**TEXT PROVIDED:**

==========

Opinion: Construction confusion is a symptom of a larger issue
Lack of communication on construction projects reveals disconnect between students and administration
Students, rejoice: the quad is back. Construction projects revitalizing AU’s pipe system concluded over winter break, freeing most of the quad of burdens imposed by recent construction.
Some of those burdens included noise pollution, delays to class and a quad that closely resembled a maze, with paths changing weekly and unclear entrances to buildings. While many students noted the time delays and other inconveniences of construction, I’ve experienced it firsthand. I live in Anderson Hall, and I have a direct view of the new Hall of Science building being built on the south side of campus. Most mornings, after a solid six to eight hours of rustling around in bed, I awaken to the sound of drilling and other construction noises. It’s extremely loud and I typically can’t fall asleep again after it starts. So, to those students complaining about the disruption to campus: trust me, I understand.
I’m not alone; a growing number of students are annoyed with the disruptions. Call it a minor inconvenience, but the construction on campus certainly impacts our education.
Still, there are benefits to the construction. Science departments need new facilities and construction on the Hall of Science is a step forward for STEM students and faculty. The quad construction will continue to tout AU’s status as a carbon-neutral campus and exhibit environmental-friendly practices other campuses can model.
So if these construction projects are needed and having a positive impact on our campus, what’s the problem? It’s a safe bet to assume students would be understanding of a few construction inconveniences if they fully grasped the importance and necessity of the construction.
I think the issue is a narration problem. There is a growing belief on campus that our administration simply doesn’t care about its students enough, and this disconnect is growing.

==========

**THE PROBLEM:**
Write a continuation of the opinion piece on campus construction, beginning after its final sentence.

**Saved data entries:**

==========

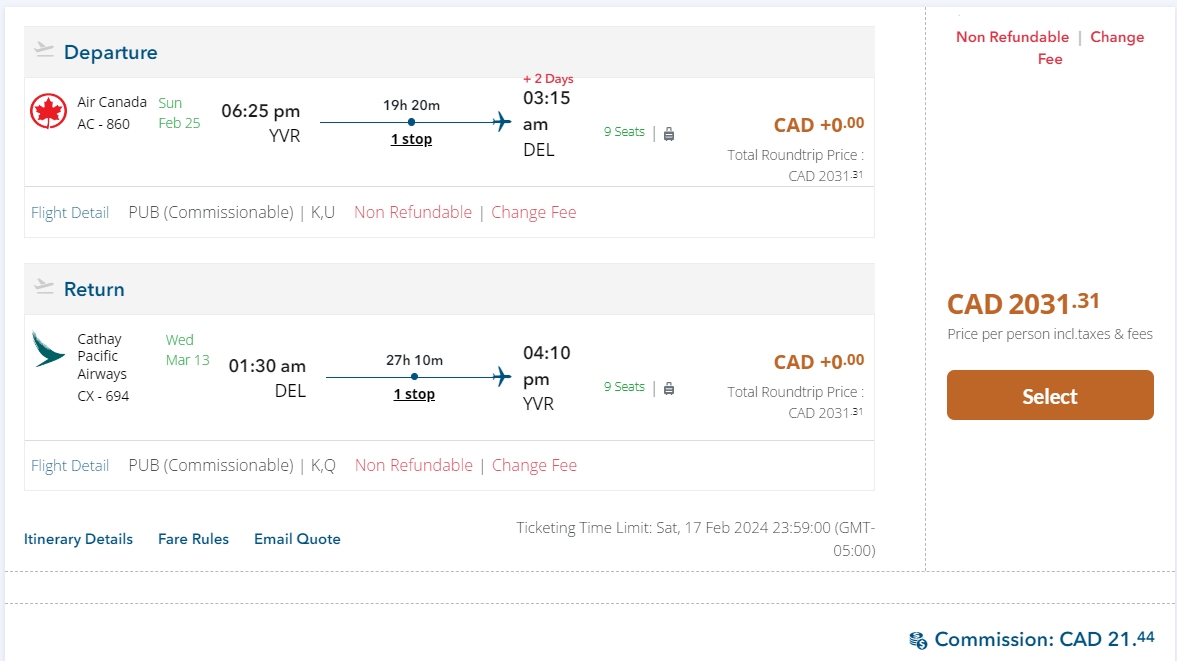This screenshot has width=1177, height=661.
Task: Open Flight Detail for the Air Canada departure
Action: [x=70, y=213]
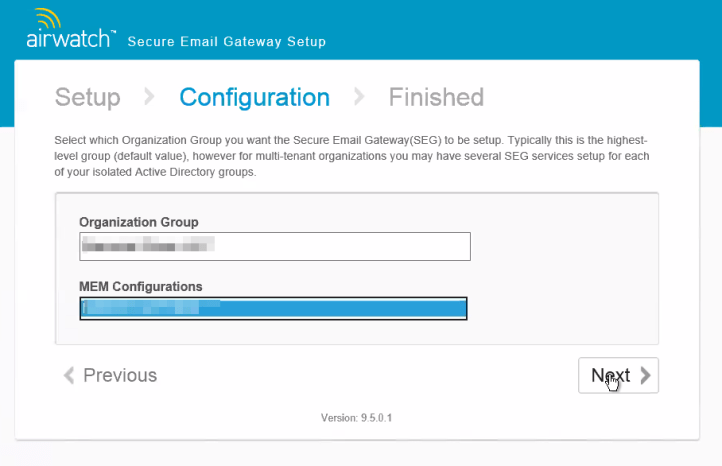Viewport: 722px width, 466px height.
Task: Jump to the Finished step
Action: pos(436,97)
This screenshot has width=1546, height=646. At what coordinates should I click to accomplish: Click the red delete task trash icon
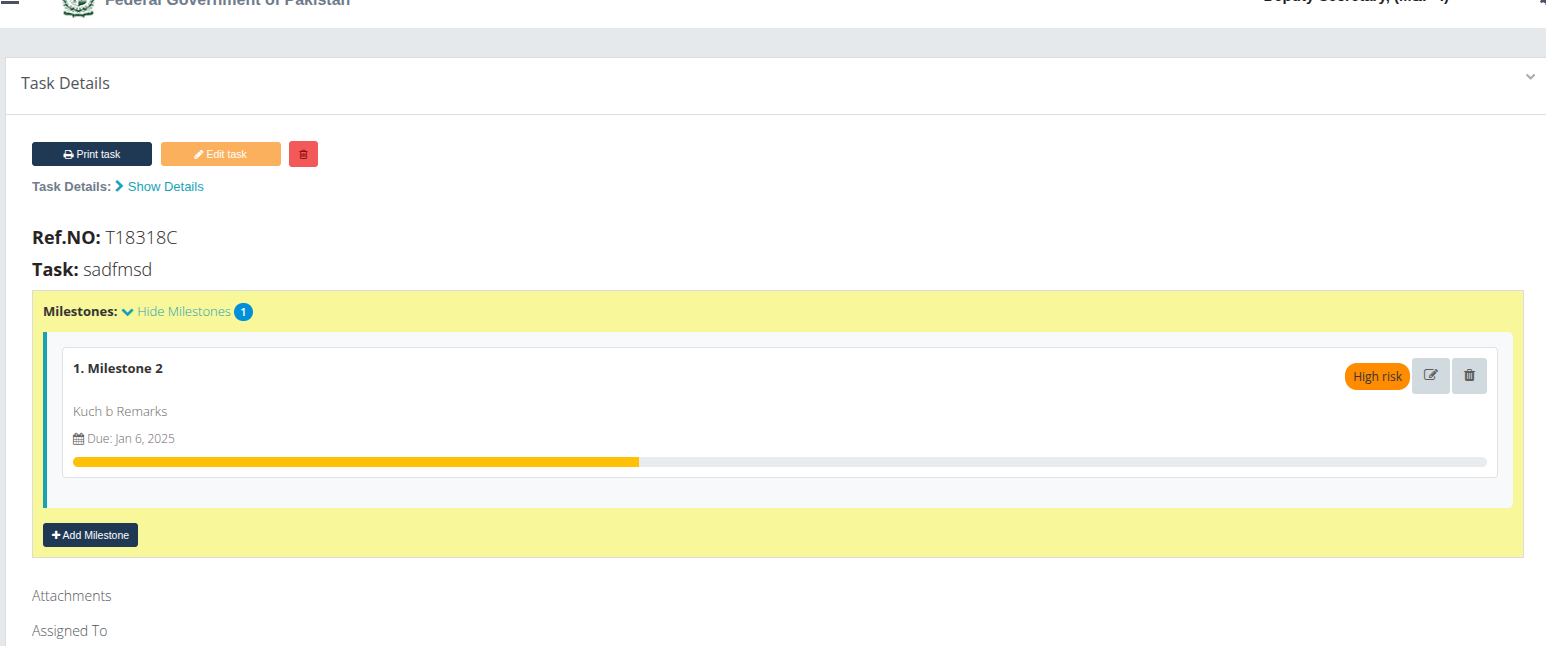click(303, 154)
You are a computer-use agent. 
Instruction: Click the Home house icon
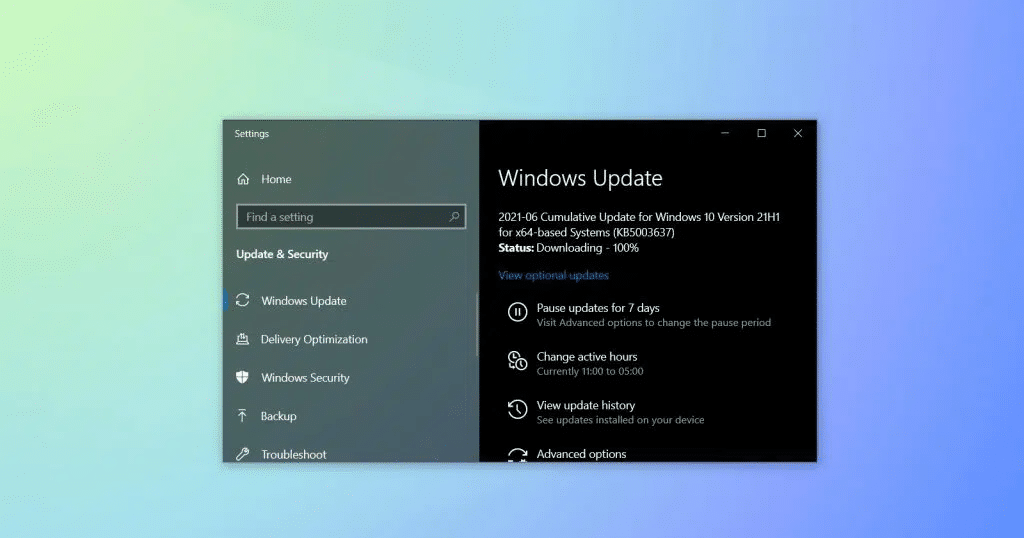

==========

**THE ANSWER:**
I love AU and I genuinely don’t want to believe that the administration doesn’t care, but during my first year here, I’ve watched AU drop the ball on the communication front too many times, especially on construction. Why not tell students that you understand the inconveniences that come with construction, but that the long-term benefits will improve our campus? Instead, it often feels like the administration won’t acknowledge students’ issues, or will acknowledge them without offering a solution by truly engaging with the student body.
This severely strains the relationship between students and University officials. That’s unfortunate too, because there are many staff and faculty members doing important work to support students. Failures from the top are trickling through the student body, and our frustrations with the administration are piling up.
Sending students weekly updates on the construction or informing students about what parts of campus are closed are simple ways to begin fixing the narrative. There’s a clear disconnect on our campus. Whether it’s about construction, issues with campus police or the escalating mental health conversation, the gap between the administration and its students seems to be getting bigger.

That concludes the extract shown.